For two of the three hydrolysis products (dimethylsilanediol and tetraethyl orthosilicate) Sprague-Dawley rats were treated by oral gavage. No adverse effects on fetal development were observed in either study at the highest dose tested (500 mg/kg bw/day and 100 mg/kg bw/day, respectively). As discussed above, the results for dimethylsilanediol are considered to be most representative of MS-Silane as a whole.
For the remaining hydrolysis product, trimethylsilanol, Sprague-Dawley rats were treated by vapour inhalation. No adverse effects on fetal development were observed at the highest dose tested (600 ppm, equivalent to 2666 mg/m3).
There are no developmental toxicity data for the dermal route.
Effect on developmental toxicity: via oral route
Dose descriptor:
NOAEL
500 mg/kg bw/day
Effect on developmental toxicity: via inhalation route
Dose descriptor:
NOAEC
2 666 mg/m³
Additional information

MS-Silane is a UVCB comprised of 13 constituents. They are a structurally similar group of silanes with varying levels of carbon, oxygen and chlorine substitution.

Reliable data are available for the hydrolysis products of three of the constituents of MS-Silane. In all of the tests conducted, no adverse effects were observed at the highest dose tested (see Table 2).

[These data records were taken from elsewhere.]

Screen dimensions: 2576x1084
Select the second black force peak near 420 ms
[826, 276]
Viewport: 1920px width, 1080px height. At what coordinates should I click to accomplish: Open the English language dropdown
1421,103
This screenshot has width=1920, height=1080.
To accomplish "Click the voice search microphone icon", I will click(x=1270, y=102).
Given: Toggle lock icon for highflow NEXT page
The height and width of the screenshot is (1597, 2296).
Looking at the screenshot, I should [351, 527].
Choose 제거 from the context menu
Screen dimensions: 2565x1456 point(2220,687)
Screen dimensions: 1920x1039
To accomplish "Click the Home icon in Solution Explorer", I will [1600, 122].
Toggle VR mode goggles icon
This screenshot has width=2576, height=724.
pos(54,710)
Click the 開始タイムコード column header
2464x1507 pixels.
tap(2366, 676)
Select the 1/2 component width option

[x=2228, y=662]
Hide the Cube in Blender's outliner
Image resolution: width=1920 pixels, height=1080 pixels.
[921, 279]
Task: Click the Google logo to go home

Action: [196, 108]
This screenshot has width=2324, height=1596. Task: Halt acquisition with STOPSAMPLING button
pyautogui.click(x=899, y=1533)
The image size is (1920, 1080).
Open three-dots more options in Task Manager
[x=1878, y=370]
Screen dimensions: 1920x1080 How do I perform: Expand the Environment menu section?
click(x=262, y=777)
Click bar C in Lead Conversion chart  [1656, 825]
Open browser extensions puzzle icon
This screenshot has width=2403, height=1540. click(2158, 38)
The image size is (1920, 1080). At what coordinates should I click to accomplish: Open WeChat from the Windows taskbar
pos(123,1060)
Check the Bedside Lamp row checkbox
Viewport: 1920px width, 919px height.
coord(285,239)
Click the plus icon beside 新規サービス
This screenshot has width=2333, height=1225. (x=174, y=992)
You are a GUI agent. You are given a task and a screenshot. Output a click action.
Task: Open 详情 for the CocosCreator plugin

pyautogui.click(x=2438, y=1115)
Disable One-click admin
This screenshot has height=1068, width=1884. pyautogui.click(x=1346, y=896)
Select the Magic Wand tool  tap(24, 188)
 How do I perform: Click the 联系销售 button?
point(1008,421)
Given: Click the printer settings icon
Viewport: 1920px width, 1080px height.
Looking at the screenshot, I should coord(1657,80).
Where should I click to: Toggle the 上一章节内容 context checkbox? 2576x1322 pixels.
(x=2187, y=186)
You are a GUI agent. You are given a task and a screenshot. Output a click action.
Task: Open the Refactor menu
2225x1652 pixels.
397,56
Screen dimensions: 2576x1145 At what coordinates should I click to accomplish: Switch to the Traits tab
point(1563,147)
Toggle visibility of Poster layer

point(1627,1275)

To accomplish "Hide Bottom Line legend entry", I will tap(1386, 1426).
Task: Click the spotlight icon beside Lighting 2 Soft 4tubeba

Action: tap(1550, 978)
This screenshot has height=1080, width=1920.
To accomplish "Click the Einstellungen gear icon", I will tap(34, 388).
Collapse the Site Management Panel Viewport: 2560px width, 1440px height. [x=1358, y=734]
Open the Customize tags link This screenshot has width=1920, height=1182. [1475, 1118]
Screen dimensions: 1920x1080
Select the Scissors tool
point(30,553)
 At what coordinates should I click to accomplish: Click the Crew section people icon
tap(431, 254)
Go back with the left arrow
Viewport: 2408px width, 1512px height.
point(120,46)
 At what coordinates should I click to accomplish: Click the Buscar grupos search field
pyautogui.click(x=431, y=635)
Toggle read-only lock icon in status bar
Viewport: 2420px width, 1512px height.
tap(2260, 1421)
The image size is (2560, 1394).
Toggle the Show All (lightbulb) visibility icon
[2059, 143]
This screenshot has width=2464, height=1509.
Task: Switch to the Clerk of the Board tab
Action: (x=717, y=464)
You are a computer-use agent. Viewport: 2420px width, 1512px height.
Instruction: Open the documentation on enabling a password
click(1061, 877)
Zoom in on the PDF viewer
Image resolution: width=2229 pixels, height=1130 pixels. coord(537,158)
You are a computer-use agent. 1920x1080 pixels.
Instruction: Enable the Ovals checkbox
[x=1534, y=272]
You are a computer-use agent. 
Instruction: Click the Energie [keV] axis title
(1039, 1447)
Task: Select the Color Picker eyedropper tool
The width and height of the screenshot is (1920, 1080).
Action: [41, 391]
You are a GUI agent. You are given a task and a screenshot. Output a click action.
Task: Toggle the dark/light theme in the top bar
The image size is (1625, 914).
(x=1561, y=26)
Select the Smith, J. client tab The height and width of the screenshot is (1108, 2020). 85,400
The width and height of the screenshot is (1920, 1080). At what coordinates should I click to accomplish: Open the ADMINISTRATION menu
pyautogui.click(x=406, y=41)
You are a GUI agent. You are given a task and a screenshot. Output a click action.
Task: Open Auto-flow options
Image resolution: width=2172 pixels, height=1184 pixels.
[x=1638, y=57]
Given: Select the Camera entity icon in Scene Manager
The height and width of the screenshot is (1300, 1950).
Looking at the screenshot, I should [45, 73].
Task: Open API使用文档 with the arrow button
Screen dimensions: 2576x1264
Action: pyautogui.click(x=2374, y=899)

Table 2. Available Developmental Toxicity Studies for Three MS-Silane Constituents

Constituent % in MS-Silane Developmental Toxicity (OECD 422)
75-78-5 dichloro(dimethyl)silane 20-35% >/= 500 mg/kg bw/day (oral, highest dose tested)
75-77-4 chlorotrimethylsilane 0-5% >/= 600 ppm (inhalation, highest dose tested)
10026-04-7 tetrachlorosilane 0-15% >/= 100 mg/kg bw/day (oral, highest dose tested)

Based on the available data and the structural similarity of the other constituents of MS-Silane, MS-Silane is not expected to be a developmental toxicant.

Data Waiver forPrenatal Developmental toxicity Study

In accordance with section 3 of REACH Annex XI, the study does not need to be conducted as the substance is manufactured and used under SCC. This substance is handled under Strictly Controlled Conditions in accordance with REACH regulation Annex XI. Site documentation to support safe handling arrangements including the selection of engineering, administrative and personal protective equipment controls in accordance with risk-based management systems is available at each Manufacturing site.

This substance is handled under Strictly Controlled Conditions in accordance with REACH regulation Article 18(4). Site documentation to support safe handling arrangements including the selection of engineering, administrative and personal protective equipment controls in accordance with risk-based management systems is available at each Manufacturing site.

Justification for classification or non-classification

The available read-across study on the hydrolysis products of MS-Silane did not reveal any effects on fertility or development of rats, therefore suggesting that there is no justification to classify MS-Silane for reproductive and developmental toxicity. The other hydrolysis product, hydrogen chloride, has no known reproductive or developmental toxicity effects.